MEMORANDUM OPINION Before Justices Partida-Kipness, Nowell, and Kennedy Opinion by Justice Nowell A jury convicted Joshua Wilson of burglary of a habitation. In a single issue,

appellant argues the evidence is insufficient to sustain the conviction. We affirm the

trial court’s judgment.

When reviewing the sufficiency of the evidence to support a conviction, we

consider the evidence in the light most favorable to the verdict. Edward v. State, 635

S.W.3d 649, 655 (Tex. Crim. App. 2021). The verdict will be upheld if any rational

trier of fact could have found all the essential elements of the offense proven beyond

a reasonable doubt. Id. “This familiar standard gives full play to the responsibility of the trier of fact fairly to resolve conflicts in the testimony, to weigh the evidence,

and to draw reasonable inferences from basic facts to ultimate facts.” Jackson v.

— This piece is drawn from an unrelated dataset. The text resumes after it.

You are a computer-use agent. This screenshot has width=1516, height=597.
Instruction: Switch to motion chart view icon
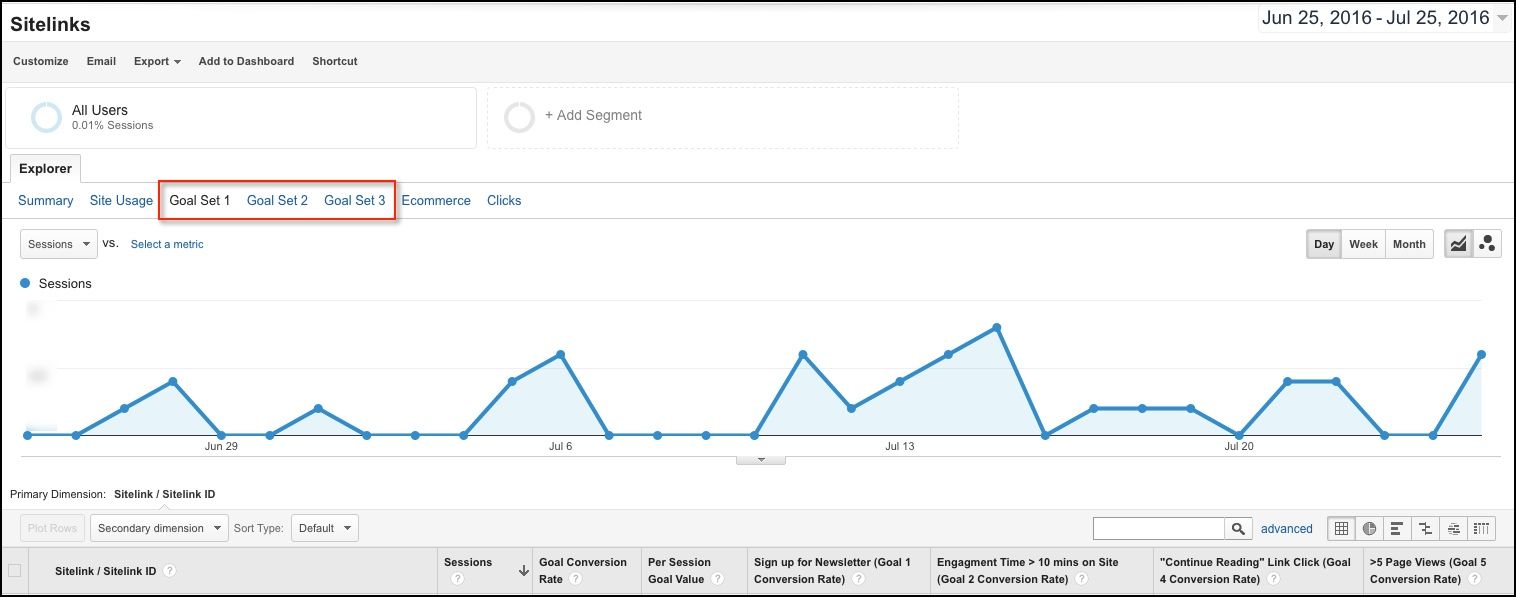click(x=1487, y=244)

Virginia, 443 U.S. 307, 319 (1979). The jury is the sole judge of the weight and

credibility of the evidence. Edward, 635 S.W.3d at 655. When considering a claim

of evidentiary insufficiency, we must keep in mind that a juror may choose to believe

or disbelieve all, some, or none of the evidence presented. Id. Further, while jurors

may not base their decision on mere speculation or unsupported inferences, they may

draw reasonable inferences from the evidence. Id. The evidence is sufficient to

support a conviction, and thus the jury’s verdict is not irrational, if “the inferences

necessary to establish guilt are reasonable based upon the cumulative force of all the

evidence when considered in the light most favorable to the verdict.” Id. at 655-56

(quoting Wise v. State, 364 S.W.3d 900, 903 (Tex. Crim. App. 2012)). When faced

with conflicts in the evidence, a reviewing court shall presume that the fact finder

resolved those conflicts in favor of the verdict and defer to that determination. Id.

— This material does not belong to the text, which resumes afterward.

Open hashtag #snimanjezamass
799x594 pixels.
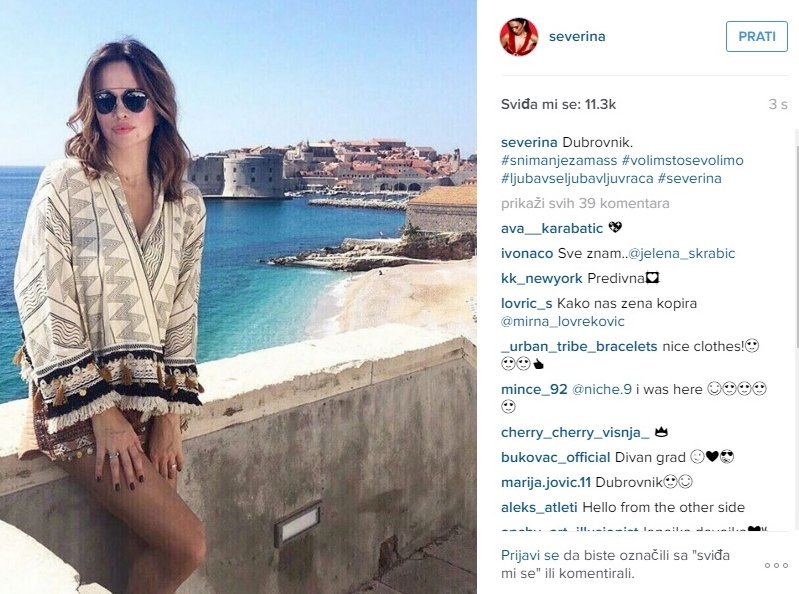(x=559, y=160)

As applicable here, a person commits an offense if, without the effective

consent of the owner, the person enters a habitation with intent to commit theft. TEX.

PEN. CODE ANN. § 30.02(a)(1).

Debbie Judkins and her husband live in a rural area of Grayson County. On

January 31, 2018, Judkins received a call from a neighbor who believed Judkins’s

house had been burglarized. When she arrived home, Judkins saw the door between

the garage and the home had been broken, the glass in the back door was broken,

–2– and another door was kicked in. Her bedroom and closet were in disarray. She

testified: “You could tell somebody had been through it all.” Items missing from her

home included a TV, Blu-ray player, pocket watch, and old wallet. The jury saw

pictures of her home after the burglary and heard a recording of her call to 911.

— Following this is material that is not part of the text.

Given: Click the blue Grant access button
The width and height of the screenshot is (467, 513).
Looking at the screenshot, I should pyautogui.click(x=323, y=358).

The same day, Teresa Monk, one of Judkins’s neighbors, was in the car with

her husband, and her husband commented about a small gold or tan SUV that was

parked at the Judkins’s house. A man was standing on the sidewalk leading to the

front door. As their car approached the house, Monk noticed the man look down at

the phone in his hand “like he doesn’t want me to see his face.” Monk testified: “That

really kind of set off a lot of alarm bells because it looked like he purposely was

hiding his face.” She testified the man was wearing a dark purple sweatshirt.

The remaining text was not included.